Question

A student has a variable length air tube that is open at both ends and a $345Hz$ tuning fork. The student finds that the tube resonates with the tuning fork when the tube is a specific length. As the student slowly lengthens the air tube, the student notices no more resonance until the tube is $0.487meters$ longer than the previous resonant length. This is supposed. From this information, the student calculates the speed of sound.

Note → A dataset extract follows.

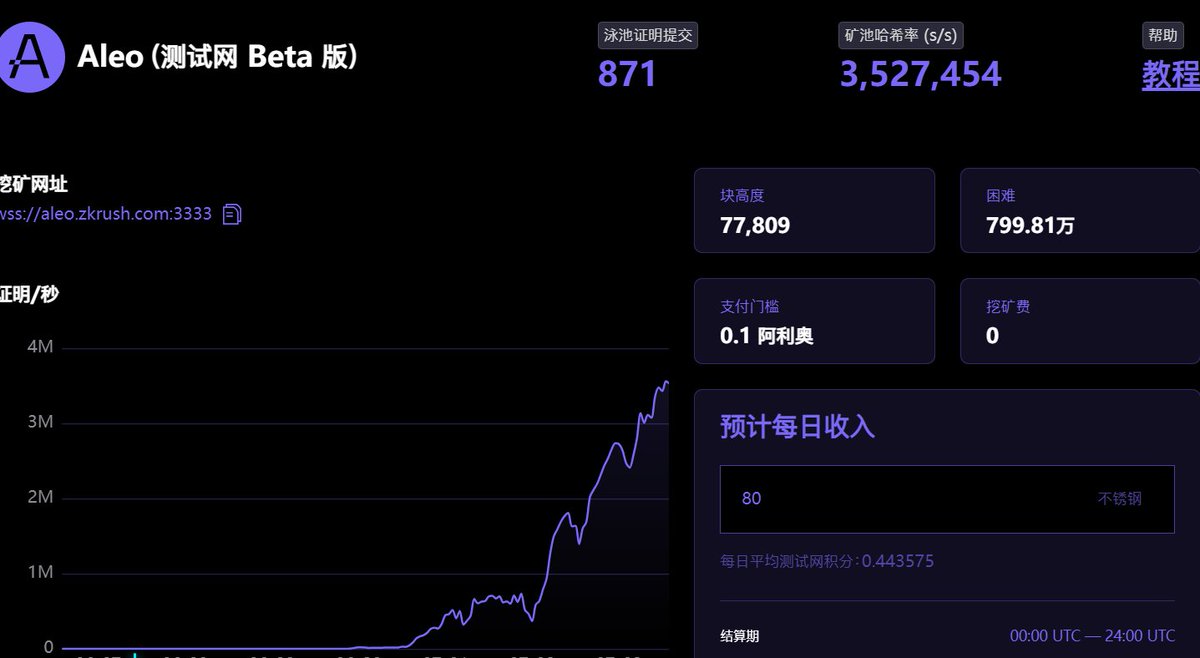
Task: Select the 结算期 settlement row
Action: pos(736,635)
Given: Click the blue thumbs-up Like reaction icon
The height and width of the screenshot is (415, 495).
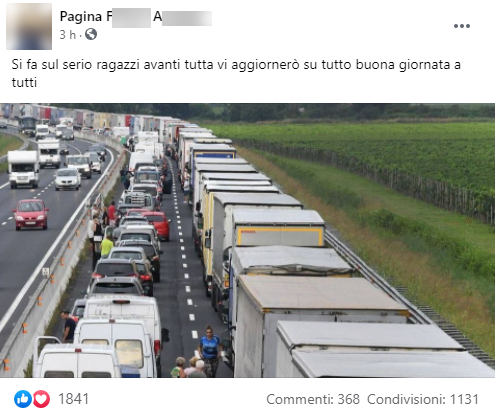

What value does he calculate?
A) $84m/s$
B) $342m/s$
C) $168m/s$
D) $351m/s$
E) $336m/s$

Answer 1

Hint: The standing waves in the open tube air column produces the desired frequency that replicates the same frequency that the tuning for produces. You can understand that the resonance effect clearly signifies this fact. The specific length is the resonant length. After lengthening the tube, it again resonates with the same frequency. This supposed to be the second overtone of the open pipe.

Formula used:
The frequency $f$ of the ${n^{th}}$ harmonics of the vibration of the open tube is
$f = \dfrac{{n\nu }}{{2L}}$ ……….(1)
where L is the length of the open tube and $v$ is the velocity of the sound.

Complete step by step answer:
Given:
The frequency of the tuning fork and also the mentioned resonant frequency is $345Hz$.
The open pipe by extended by $0.487meters$.
To get: Velocity of sound $v$.

Step 1:
Let the resonant length of the open tube is $l$.
Now, calculate the frequency of the first harmonic of the open tube air column
$f = \dfrac{{1 \times v}}{{2l}}$
This is the same as the resonant frequency of $345Hz$.
$345 = \dfrac{v}{{2l}}$ ……………….(2)

Step 2:
When the tube is lengthened it becomes $\left( {l + 0.487} \right)meters$.
Now calculate the frequency of the second harmonic of the air tube from eq (1).
$f{'} = \dfrac{{2 \times v}}{{2 \times \left( {l + 0.487} \right)}} $
This again is equal to the same resonant frequency.
$\Rightarrow 345 = \dfrac{{2 \times v}}{{2 \times \left( {l + 0.487} \right)}} = \dfrac{v}{{l + 0.487}}$

Step 3:
Now, compare the two frequencies.
$\dfrac{v}{{2l}} = \dfrac{v}{{l + 0.487}}$
$ \Rightarrow l = 0.487meters$

Step 4:
Now put this back to eq (2).
$ 345 = \dfrac{v}{{2 \times 0.487}} $
On simplification,
$ \Rightarrow v = 345 \times 2 \times 0.487 $
$\therefore v = 336.03m/s$

The student calculates the velocity of sound as $336m/s$. Hence, option (E) is correct.

Note:
Here you may make mistakes in understanding that the resonance happens when the frequencies of the tuning fork and the frequency of the open tube matches. Again, you should note that after lengthening, the resonant frequency occurs at the second harmonics of the open tube.